The Greek theatre of Taormina, was born to accommodate dramatic performances and musicals, then it transformed during the Roman period to make room for games and gladiatorial battles. During this time, there was an expansion to the orchestra section, which in the Greek period designed for musicians, was adapted to be a new functional arena for brutal sport.
What was the purpose of the Greco-Roman amphitheaters?
Ancient Roman amphitheaters were large public venues, they were of a circular or oval design and had seating tiers around the perimeter. The height of the Classical Greek age (480 BC – 323 BC) pre-dates the Roman Empire by a number of centuries. Within the timeline of Ancient Greece, emerging around 800 BC to its subjection to the Roman Empire in 146 BC, saw fundamentally different uses for amphitheatres in general. The biggest difference? The Greeks used them for dramatic plays and the Romans used them primarily for major events such as gladiator combats, chariot races, venationes (animal hunts), and executions.

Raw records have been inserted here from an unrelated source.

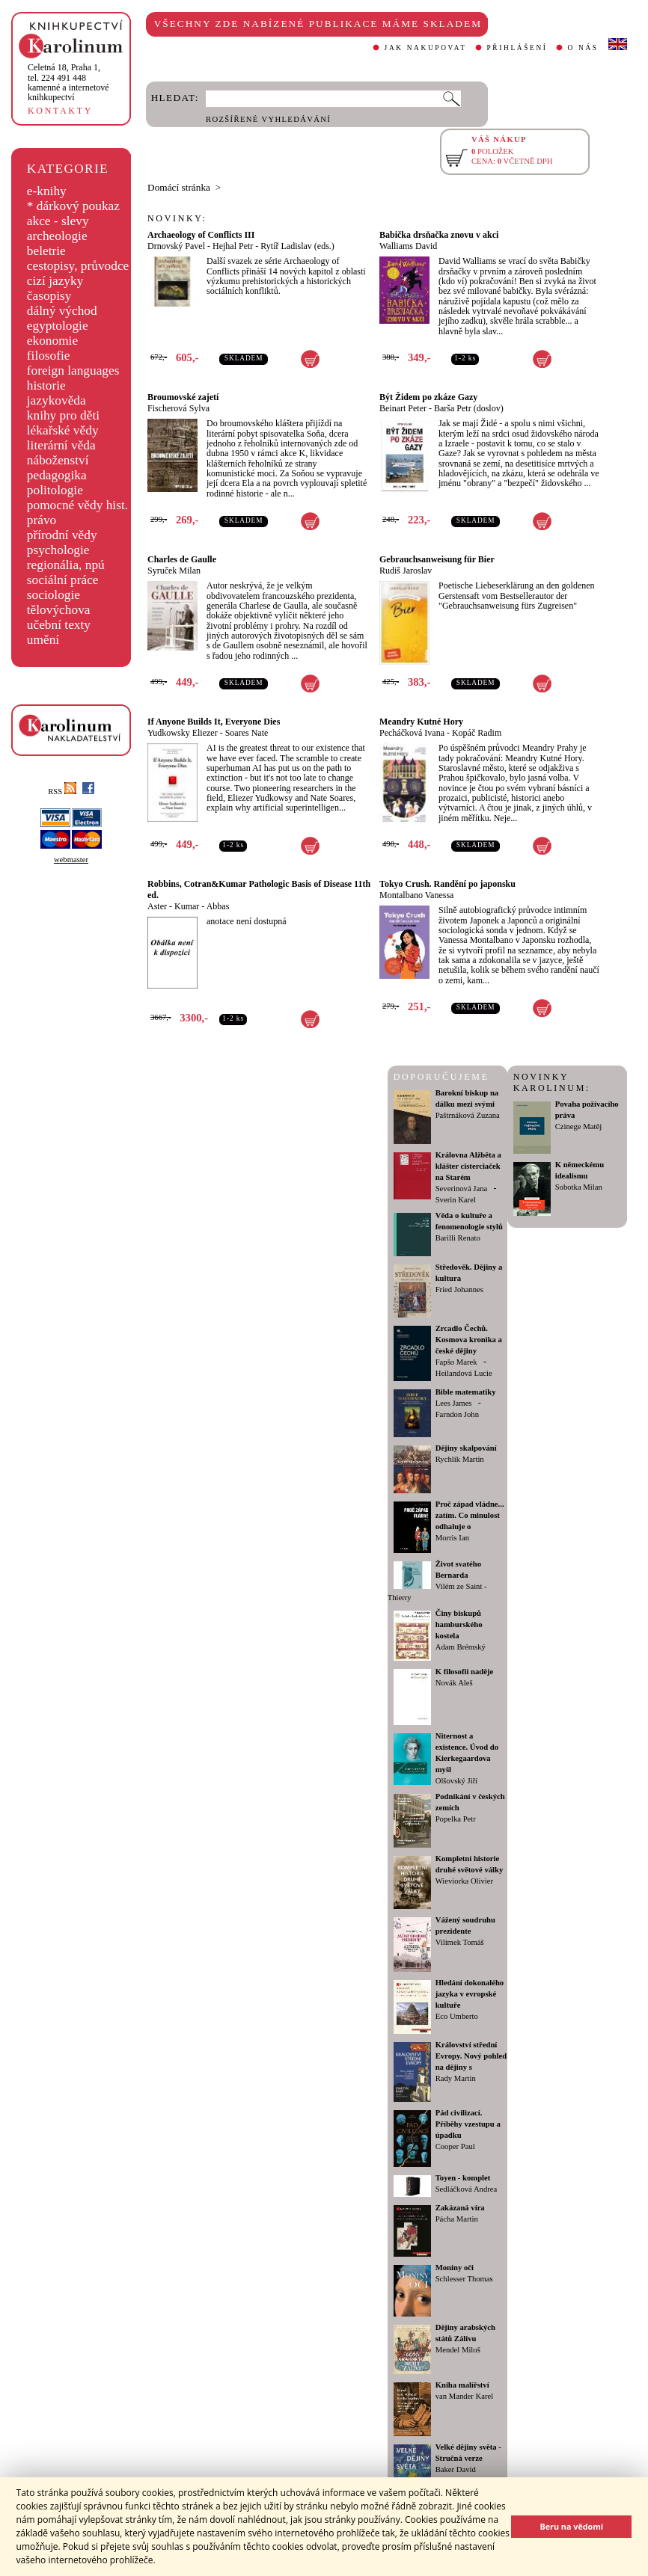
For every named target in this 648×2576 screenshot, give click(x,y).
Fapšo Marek (456, 1362)
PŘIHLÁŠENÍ (517, 48)
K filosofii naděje (464, 1671)
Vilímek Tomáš (459, 1942)
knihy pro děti (63, 415)
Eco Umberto (456, 2016)
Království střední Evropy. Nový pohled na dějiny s (471, 2056)
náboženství (58, 460)
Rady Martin (455, 2078)
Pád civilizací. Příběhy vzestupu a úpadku (468, 2124)
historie (46, 385)
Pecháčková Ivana (411, 733)
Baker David (455, 2469)
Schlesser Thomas (464, 2279)
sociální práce (63, 580)
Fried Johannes (459, 1289)
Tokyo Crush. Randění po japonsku (447, 884)
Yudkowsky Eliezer (182, 733)
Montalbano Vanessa (416, 895)
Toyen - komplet (463, 2178)
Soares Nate (247, 733)
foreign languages (73, 370)
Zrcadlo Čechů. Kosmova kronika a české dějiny (468, 1339)
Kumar (186, 906)
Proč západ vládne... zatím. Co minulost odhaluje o (469, 1515)
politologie (55, 490)
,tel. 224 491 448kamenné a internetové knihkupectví (68, 82)
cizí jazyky (55, 281)
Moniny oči (454, 2267)
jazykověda (56, 400)
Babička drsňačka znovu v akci (438, 235)
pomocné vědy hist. (77, 505)
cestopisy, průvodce (78, 266)
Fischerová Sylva (178, 408)
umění (43, 640)
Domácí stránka (178, 187)
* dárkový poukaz (73, 206)
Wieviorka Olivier (464, 1881)
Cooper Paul (455, 2146)
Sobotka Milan (578, 1187)
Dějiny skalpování (466, 1448)
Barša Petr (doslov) (469, 408)
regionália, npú (66, 565)
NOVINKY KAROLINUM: (551, 1082)
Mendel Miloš (457, 2350)
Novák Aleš (454, 1683)
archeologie (57, 236)
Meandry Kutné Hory (421, 721)
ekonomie (52, 340)
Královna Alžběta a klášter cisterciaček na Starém (468, 1166)
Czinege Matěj (578, 1126)
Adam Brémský (460, 1647)
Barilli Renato (457, 1238)
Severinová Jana (461, 1188)
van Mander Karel (464, 2396)
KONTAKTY (60, 110)
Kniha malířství (462, 2385)
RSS (62, 791)
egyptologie (57, 326)
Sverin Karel (455, 1200)
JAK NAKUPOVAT (426, 48)
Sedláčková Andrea (466, 2189)
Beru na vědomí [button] (571, 2526)
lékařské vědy (63, 430)
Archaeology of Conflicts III (200, 235)
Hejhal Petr (233, 246)
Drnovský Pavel (176, 246)
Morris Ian (452, 1538)
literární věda (61, 445)
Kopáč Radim (476, 733)
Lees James (453, 1403)
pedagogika (57, 475)
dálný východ (62, 311)
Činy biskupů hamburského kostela (459, 1624)
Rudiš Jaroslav (405, 570)
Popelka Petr (455, 1819)
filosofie (48, 355)
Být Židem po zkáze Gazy (428, 397)
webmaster (71, 859)
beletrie (46, 251)
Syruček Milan (174, 570)
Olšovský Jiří (456, 1781)
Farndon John (457, 1414)
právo (41, 520)
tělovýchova (59, 610)
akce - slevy (58, 221)
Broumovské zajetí (182, 397)
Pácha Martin (456, 2219)
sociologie (53, 595)
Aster (157, 906)
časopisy (49, 296)
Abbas (218, 906)
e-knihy (47, 191)
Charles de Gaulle (181, 559)
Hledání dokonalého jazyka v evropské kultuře (469, 1994)
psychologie (58, 550)
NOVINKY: (177, 218)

Initial ideology behind Amphitheaters
The old Greek Theatres are irrevocably important from an anthropology viewpoint because the idea of Theater became significant to general Greek culture when it became an integral part of festivals honoring the gods. The Greek empire was far-reaching, and as a result, the concept was spread throughout much of the world, along with the mythological tales that many plays were based upon. Culture was more easily spread with the advent of massive structures where audiences could indulge in the art of militaristic Rome, games of violence for entertainment.

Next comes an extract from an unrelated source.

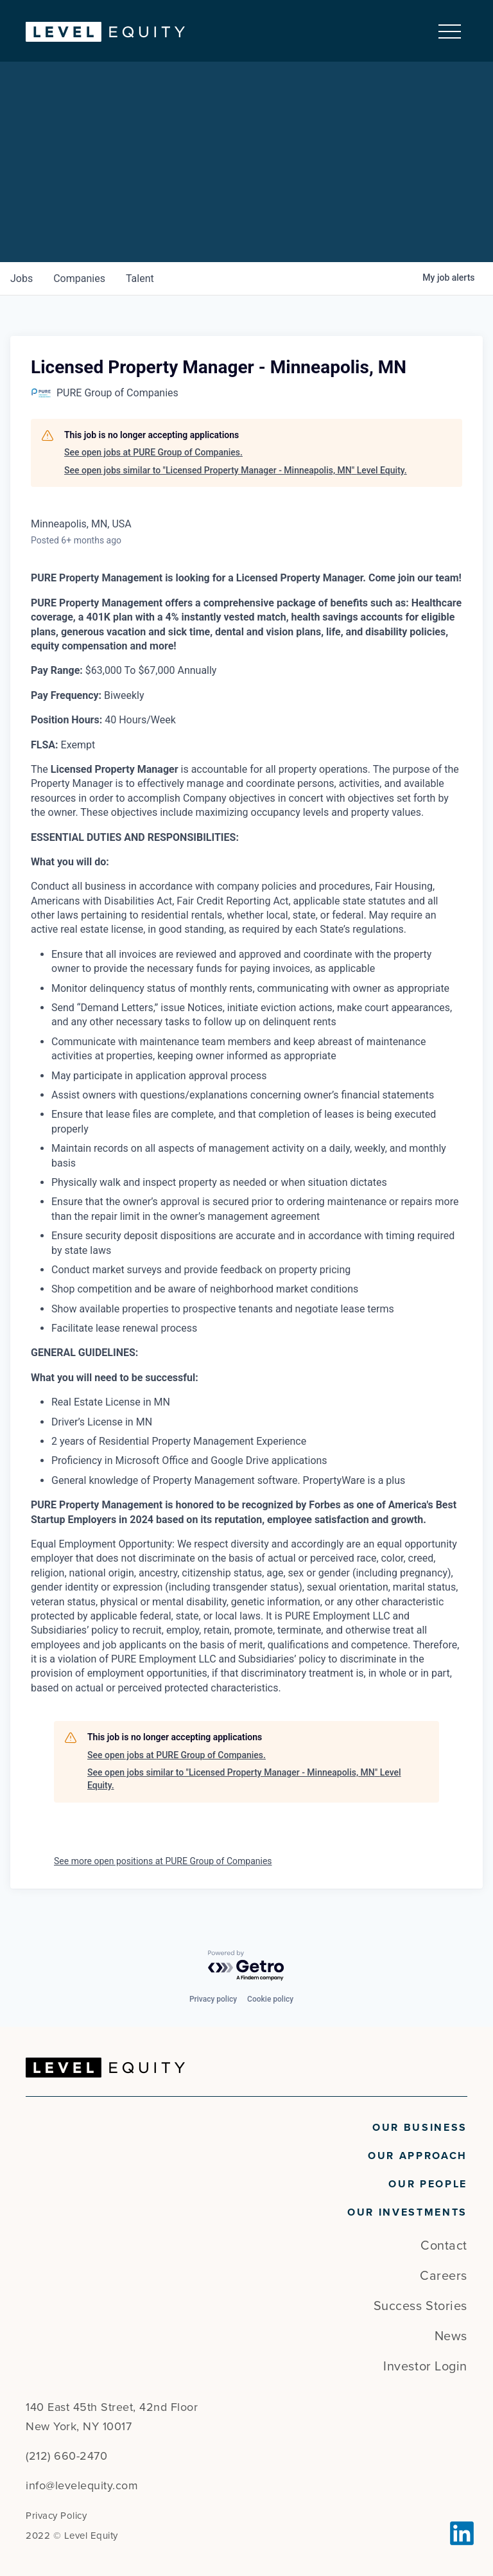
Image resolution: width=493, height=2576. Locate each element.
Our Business (419, 2127)
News (451, 2336)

Location, location, location
If it is true that "the utmost pleasure of travelling is attained when movement in space is united with movement in time," then a trip to the extraordinary world of Naxos Taormina Archaeological Park is a perfect journey. We might start by asking ourselves why, in 734 BC, the first Greek colonists, having the whole Ionian coast at their disposal, should have selected precisely that point, on that small lava peninsula, the final outcropping of the majestic volcano, to found the first colony, Naxos. But Count Otto von Geleng would immediately provide his answer, and on arriving at Giardini, in the course of his stay in Taormina, in the early days of February 1863, he called it "the island in the sky," an authentic "region of the soul." To convey his happiness at having found such a paradise, he sent his watercolors to Berlin, where they were not well received. "Is there really," asked the critics, "a place where trees in blossom frame the snowy volcano, or are those paintings merely the fruit of the imagination of a young romantic artist?" This is the same wonder that still today amazes and bewitches the visitor to the Park, as happened to Frances Elliot, who, after her tor in 1879 and 1880, exclaimed: "The memory of what I saw during the journey by rail from Messina to Taormina makes me melancholy. Now I understand why the gods loved Sicily so profoundly."

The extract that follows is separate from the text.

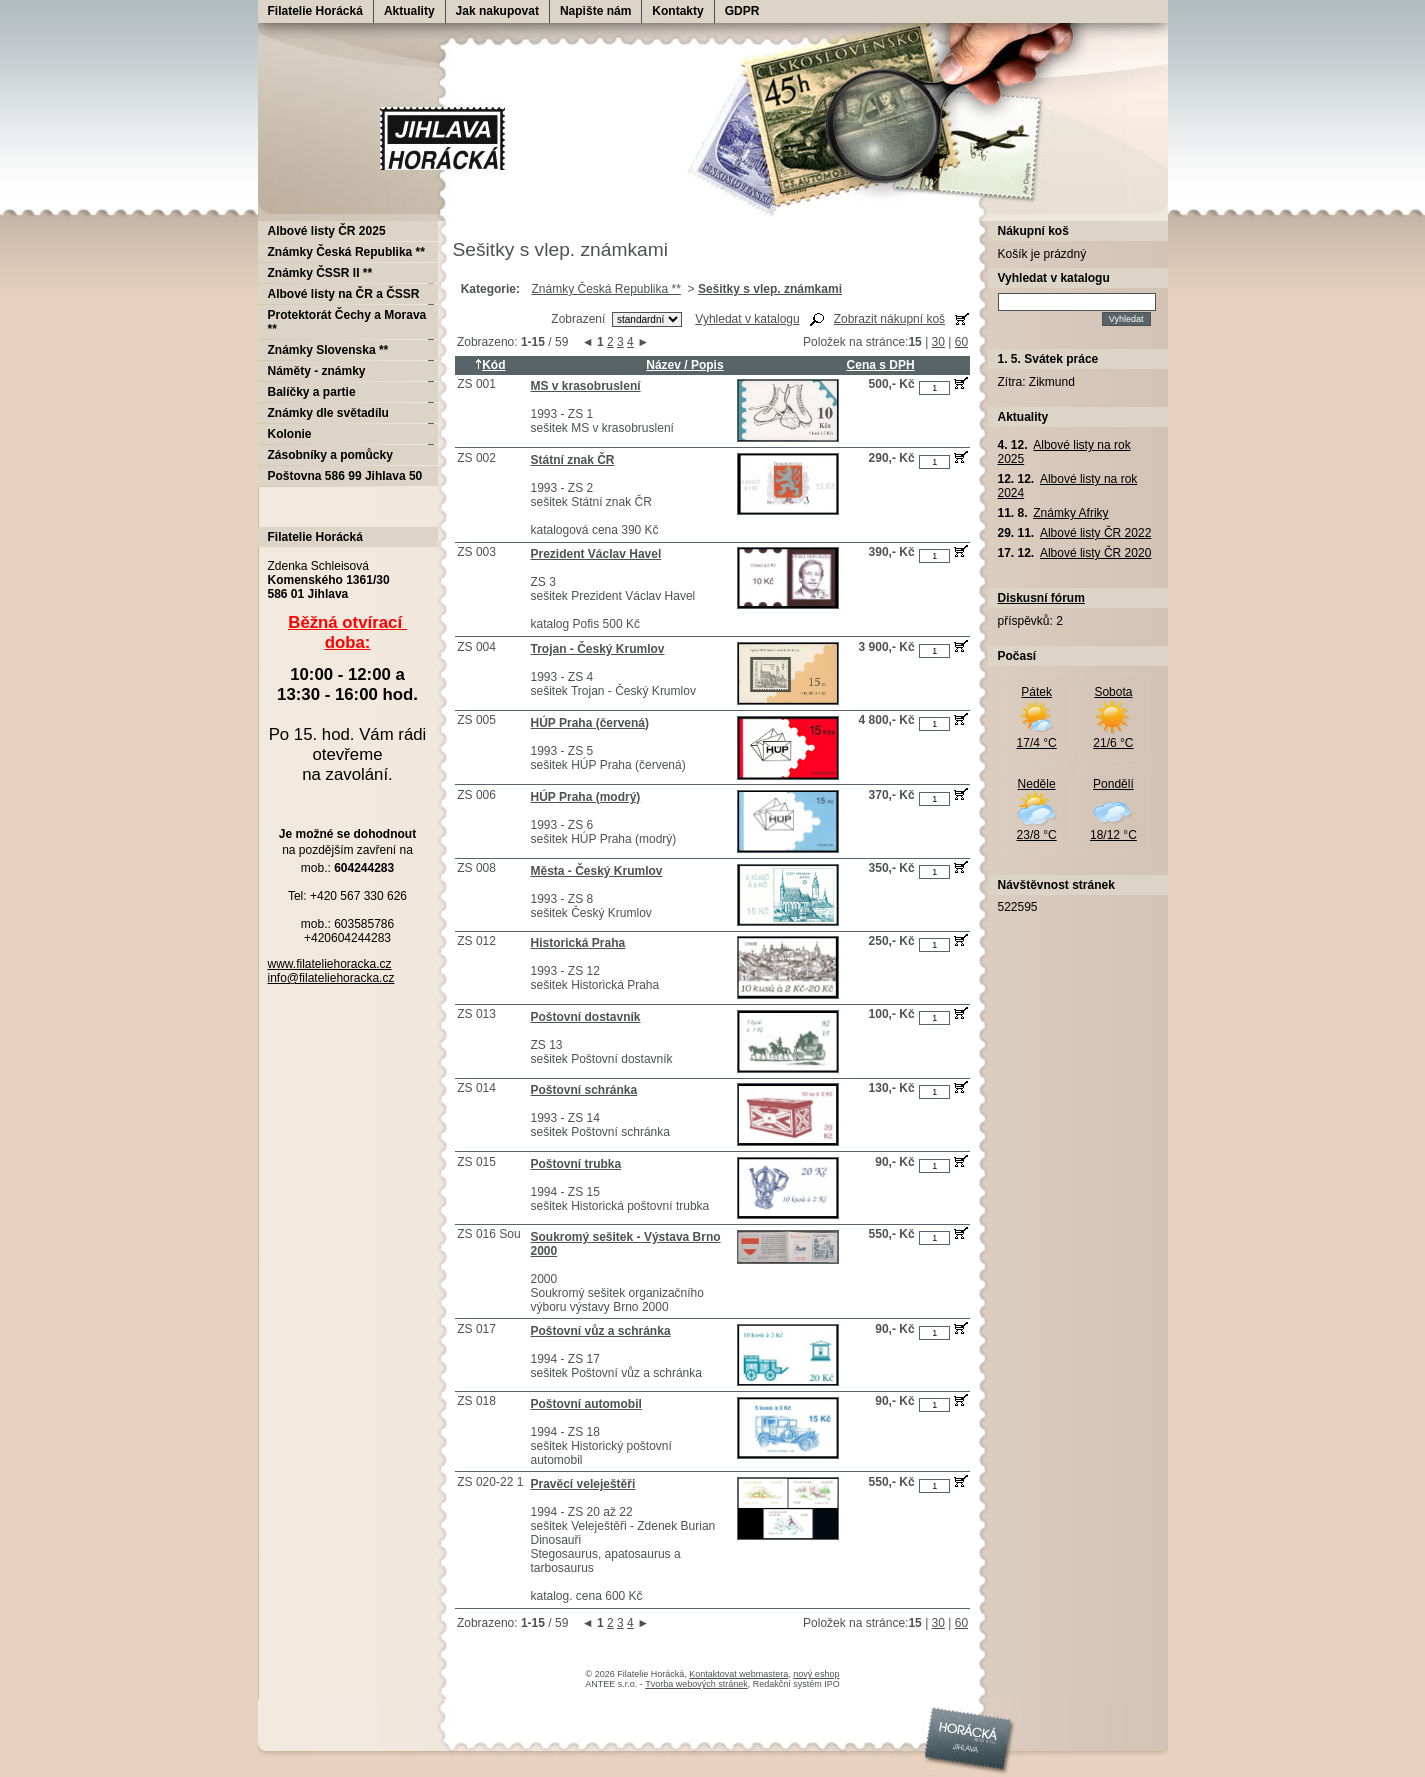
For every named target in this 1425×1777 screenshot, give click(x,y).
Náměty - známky (317, 371)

The ancient theatre is without question the most important feature for sight-seers in Taormina, also because of its very fortunate natural setting, with a splendid view toward the Calabrian coast, the Ionian coast of Sicily and the spectacular cone of Etna. (1)
The theatre is divided into several parts: The Scene, the Orchestra, the Cavea, the Portici, and the Access Stairs. The Greek Theatre of Taormina is the second-largest theater of Sicily, after the one in Syracuse, it is also the world's best known and most admired. The construction of the amphitheater starts by the Greeks around the third century. BC, at the time of Hiero II. To allow the construction was necessary to remove manually from the mountain over 100,000 cubic meters of rock. The plant was later renovated and expanded by the Romans, who inserted columns, statues, and ingenious covers. (2)
In modern times
Since the 1950s the theatre has hosted various forms of entertainment such as plays, concerts, award ceremonies of, symphonies, operas and ballet performances.